Data Type Compatibility for Loss and Target Functions
March 24, 2026 · View on GitHub
Data structure to pass in Attributor
Below is a comprehensive table of the data structure each attributior supports. The loss function each attributior takes is also provided.
| Family | Algorithms | tuple | list | dict | loss function |
|---|---|---|---|---|---|
| IF | Explicit | ✔️ | ✔️ | ❌ | Code example |
| CG | ✔️ | ✔️ | ✔️ | Code example | |
| LiSSA | ✔️ | ✔️ | ❌ | Code example | |
| Arnoldi | ✔️ | ✔️ | ❌ | Code example | |
| DataInf | ✔️ | ✔️ | ❌ | Code example | |
| EK-FAC | ✔️ | ✔️ | ❌ | Coming soon | |
| RelatIF | ✔️ | ✔️ | ❌ | Coming soon | |
| LoGra | ✔️ | ✔️ | ❌ | Coming soon | |
| GraSS | ✔️ | ✔️ | ❌ | Coming soon | |
| TracIn | TracInCP | ✔️ | ✔️ | ✔️ | Code example |
| Grad-Dot | ✔️ | ✔️ | ✔️ | Code example | |
| Grad-Cos | ✔️ | ✔️ | ✔️ | Code example | |
| RPS | RPS-L2 | ✔️ | ✔️ | ❌ | Coming soon |
| TRAK | TRAK | ✔️ | ✔️ | ✔️ | Code example |
| Shapley Value | KNN-Shapley | ✔️ | ✔️ | ❌ | Coming soon |
Below is more detailed description of the data structure each attributor can take.
Currently we support 2 types of data structures (tuple and list) to be passed in any Attributor, including Influence Function, TRAK and TracIn, etc.
Here is an example on how to define a dataset of type tuple to pass to Attributor:
# load the MNIST dataset
dataset, dataset_test = create_mnist_dataset("./data")
# dataloaders
...
train_loader_attr = torch.utils.data.DataLoader(
dataset,
batch_size=500,
sampler=SubsetSampler(range(1000)),
)
...
# get influence function score
task = AttributionTask(...)
attributor = IFAttributorCG(task=task)
attributor.cache(train_loader_attr)
with torch.no_grad():
score = attributor.attribute(train_loader_attr, ...)
We also support using dict for Influence Function (CG), TRAK and TracIn. However, it is worth noting that Dataloader would only work properly if the values in the dictionary are torch.tensor.
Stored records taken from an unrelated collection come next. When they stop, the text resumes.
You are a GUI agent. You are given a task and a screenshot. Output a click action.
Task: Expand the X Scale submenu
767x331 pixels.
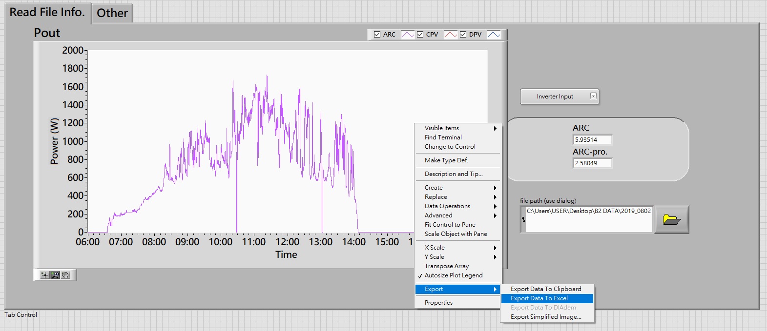[x=458, y=248]
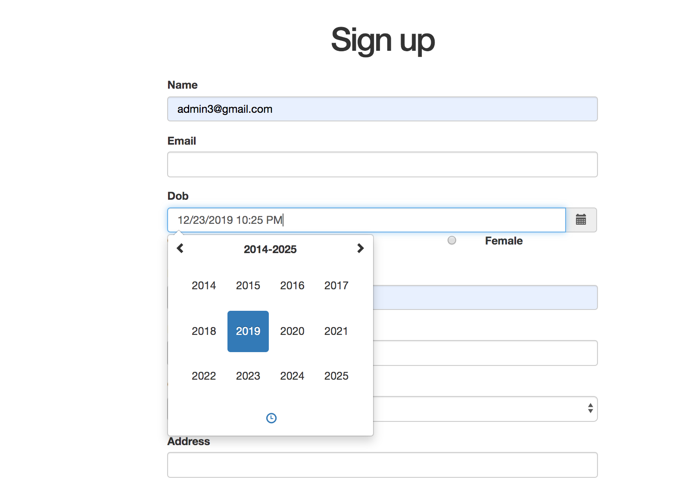Click the highlighted year 2019
The height and width of the screenshot is (489, 691).
(248, 331)
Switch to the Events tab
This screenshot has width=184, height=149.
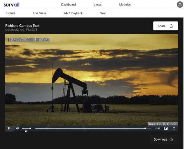point(11,13)
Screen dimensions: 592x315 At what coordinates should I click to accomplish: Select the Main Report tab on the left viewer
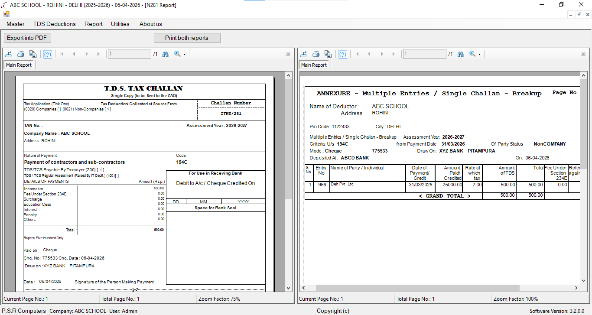[19, 65]
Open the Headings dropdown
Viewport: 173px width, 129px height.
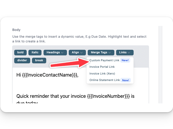click(55, 52)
Here is an example on how to define a dataset of type tuple to pass to Attributor:
...
# get original dataset
train_dataset = lm_datasets["train"]
eval_dataset = lm_datasets["validation"]
# convert values in the dict to torch.tensor
train_dataset = [
{k: torch.tensor(v, dtype=torch.long) for k, v in d.items()}
for d in train_dataset
]
eval_dataset = [
{k: torch.tensor(v, dtype=torch.long) for k, v in d.items()}
for d in eval_dataset
]
# dataloaders
train_dataloader = DataLoader(
train_dataset,
...
)
eval_dataloader = DataLoader(
eval_dataset,
...
)
...
Definition of loss/target function
The loss/target function to be passed in Attributor requires great care in the dimensionality of data passed in. The reason, in short, is that we sometimes placed a dummy leading dimension for different Attributors to work properly.
Influence Function
In Influence Function, we have placed the dummy leading dimension (batch) for loss functions such as CrossEntropyLoss to work. An example loss function looks like this:
def f(params, data_target_pair):
image, label = data_target_pair
loss = nn.CrossEntropyLoss()
yhat = torch.func.functional_call(model, params, image)
return loss(yhat, label.long())
On the other hand, if there are any loss functions that don't need a dummy dimension, you may need to manually delete the dummy dimension we have defined in the loss function. An example looks like this:
def f(params, batch):
input_ids = batch["input_ids"].squeeze(0).long().cuda()
attention_mask = batch["attention_mask"].squeeze(0).long().cuda()
labels = batch["labels"].squeeze(0).long().cuda()
outputs = torch.func.functional_call(
model,
params,
input_ids,
kwargs={"attention_mask": attention_mask, "labels": labels},
)
logp = -outputs.loss
return logp - torch.log(1 - torch.exp(logp))
TRAK or TracIn
It is worth noting that TRAK and TracIn work the opposite way, where we don't place the dummy dimension. Thus, an example for CrossEntropyLoss in TRAK looks like this:
def f(params, data_target_pair):
image, label = data_target_pair
image_t = image.unsqueeze(0)
label_t = label.unsqueeze(0)
loss = nn.CrossEntropyLoss()
yhat = torch.func.functional_call(model, params, image_t)
logp = -loss(yhat, label_t)
return logp - torch.log(1 - torch.exp(logp))
If there are any loss functions that don't need a dummy dimension, you can reference to this example:
def f(params, batch):
input_ids, attention_mask, labels = batch
input_ids = input_ids.cuda()
attention_mask = attention_mask.cuda()
labels = labels.cuda()
outputs = torch.func.functional_call(
model,
params,
input_ids,
kwargs={"attention_mask": attention_mask, "labels": labels},
)
logp = -outputs.loss
return logp - torch.log(1 - torch.exp(logp))